吊り下げられた光が太陽のようだったので、僕はいつも首をなるべく傾けて光を享受した。
(あっ、今生きてるんだなっ)
僕はその間、十分にしあわせだった。人々が考えるようなそれとは少し違うかもしれないけれど、少なくとも僕には信じるに値する光があったのだから。
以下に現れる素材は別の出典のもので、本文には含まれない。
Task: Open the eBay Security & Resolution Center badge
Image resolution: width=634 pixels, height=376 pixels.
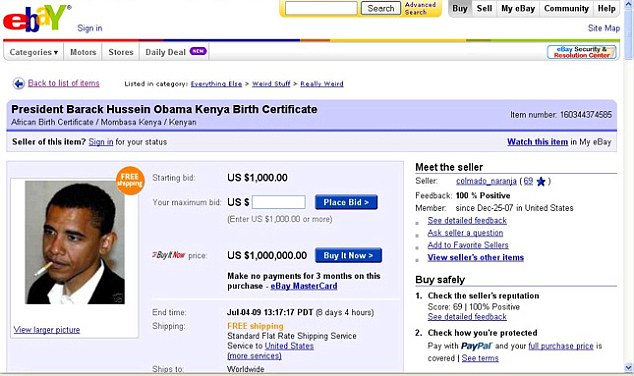Action: tap(581, 52)
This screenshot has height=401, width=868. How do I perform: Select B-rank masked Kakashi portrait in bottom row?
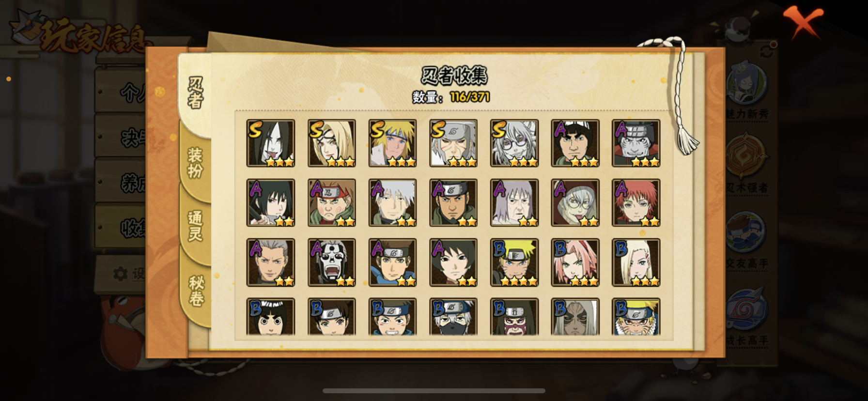coord(453,317)
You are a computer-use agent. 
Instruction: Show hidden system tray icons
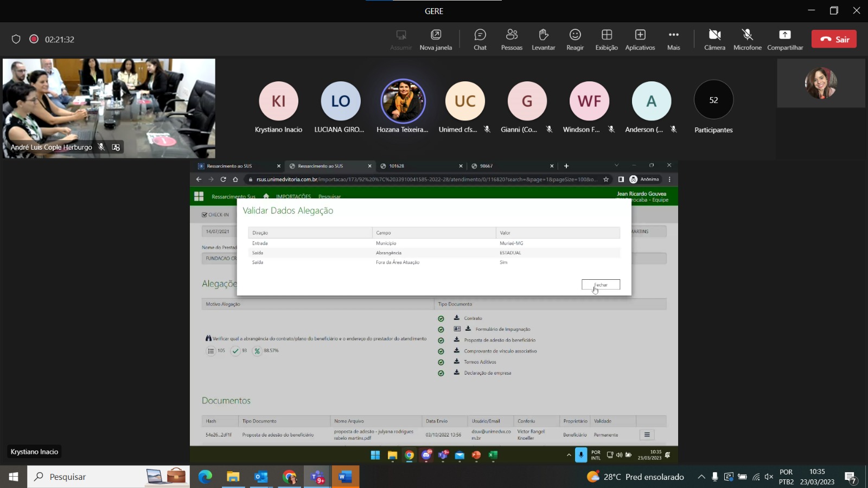701,477
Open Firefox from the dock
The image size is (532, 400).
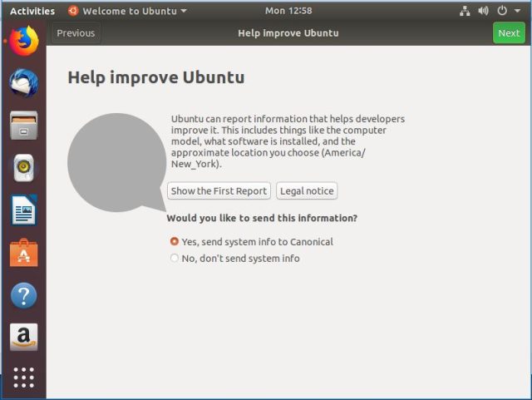(23, 40)
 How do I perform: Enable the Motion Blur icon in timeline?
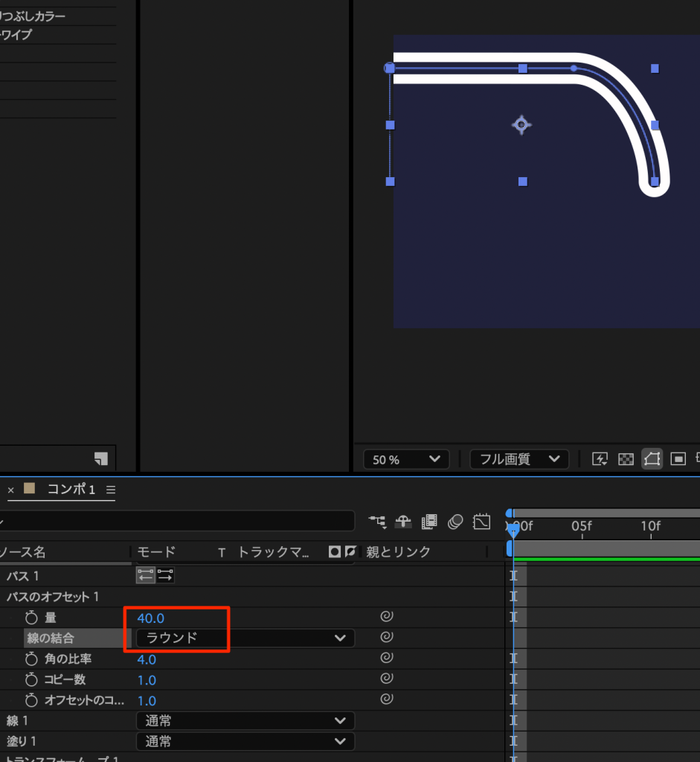click(x=455, y=522)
信じている間、僕を裏切ることなく照らしてくれた。
(そろそろ、いいかな)
ある日、突然そのように思ったのは、自分でもどうしてかわからなかった。来るべき時というのは、いつもそのようにして訪れるのかもしれない。自分が向日葵ではないということは、最初から知っていたことだ。
「これは最新のものです」
カリスマはスマートなキーボードを持ってきてくれた。コントロールキーを押しながら種々のキーを押すと特別な操作が手早く可能で、最初は難しく感じられても慣れればすべての問題が容易に解決されると言う。
「ここを押せば、早速月に行くんだね」
「そう。簡単でしょ」
失敗を恐れないでとカリスマは言った。いつでもやり直しは利くのだ。
「ここは?」
「昨日に戻るだよ」
「へー。何度でも戻れるの?」
「勿論。何度でも気の済むまでね」
もはや恐れるべき明日なんてどこにもない。躊躇するような一歩なんて、どこにもないに等しかった。
「ここはちょっと気をつけて」
キーの上に目立つように赤いテープが貼ってあった。
「ここは?」
「ミサイルが発射します」
「どこへ?」
「敵国へ」
「それはどこ?」
「それは設定で変えられるのだけど、初期設定は……」
自分にとって関係のないマニュアルほど、眠気を誘うものは他になかった。必要になる時が訪れることを考えることも嫌だった。必要のないキーに違いなかった。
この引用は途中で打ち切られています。